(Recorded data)
=== Section Start ===
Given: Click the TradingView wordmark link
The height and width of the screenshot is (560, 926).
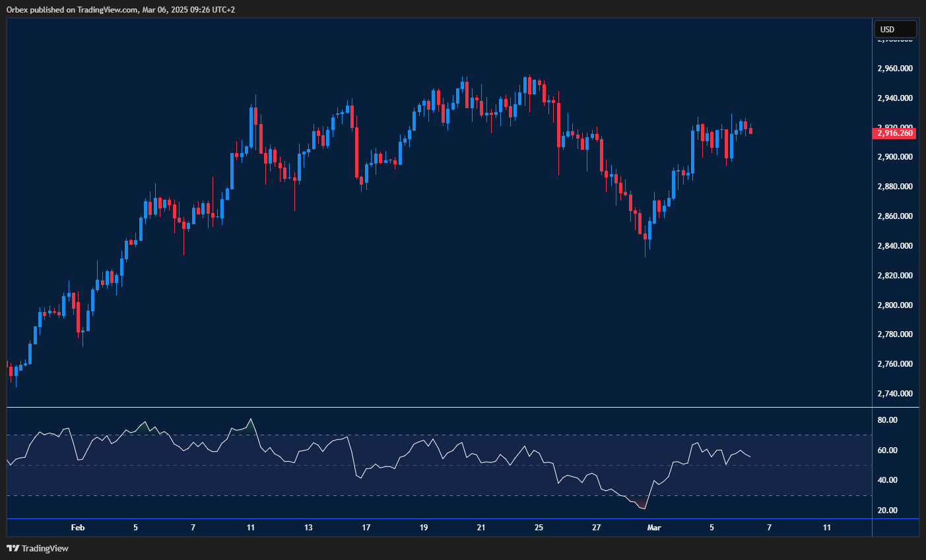Looking at the screenshot, I should 44,548.
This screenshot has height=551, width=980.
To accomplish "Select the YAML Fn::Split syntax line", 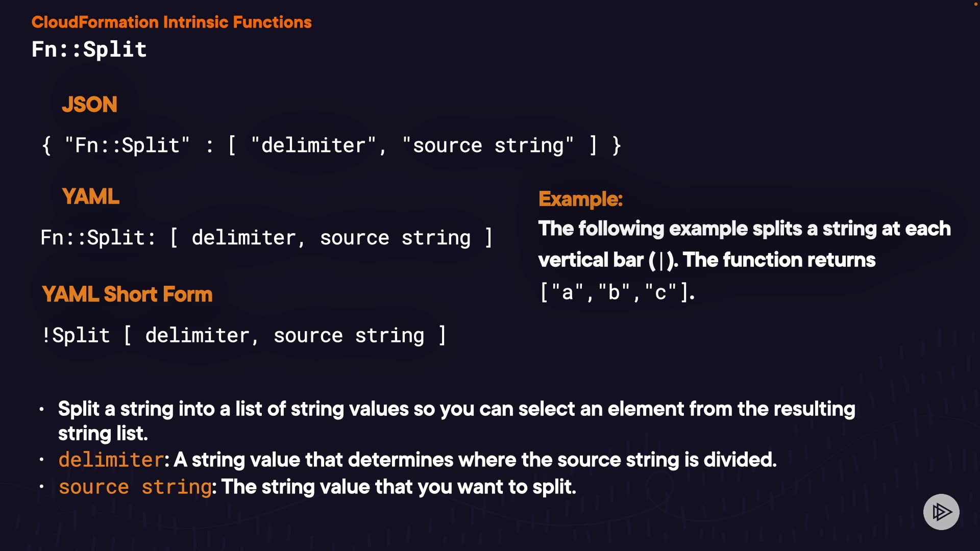I will 266,238.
=== Section End ===
TASK TO CARRY OUT:
Please restate the lines above exactly, starting at the first line of the data and stopping at the line containing "This screenshot has height=551, width=980.", which is included. Omit pictures.

TASK OUTPUT:
Given: Click the TradingView wordmark link
The height and width of the screenshot is (560, 926).
Looking at the screenshot, I should 44,548.
This screenshot has height=551, width=980.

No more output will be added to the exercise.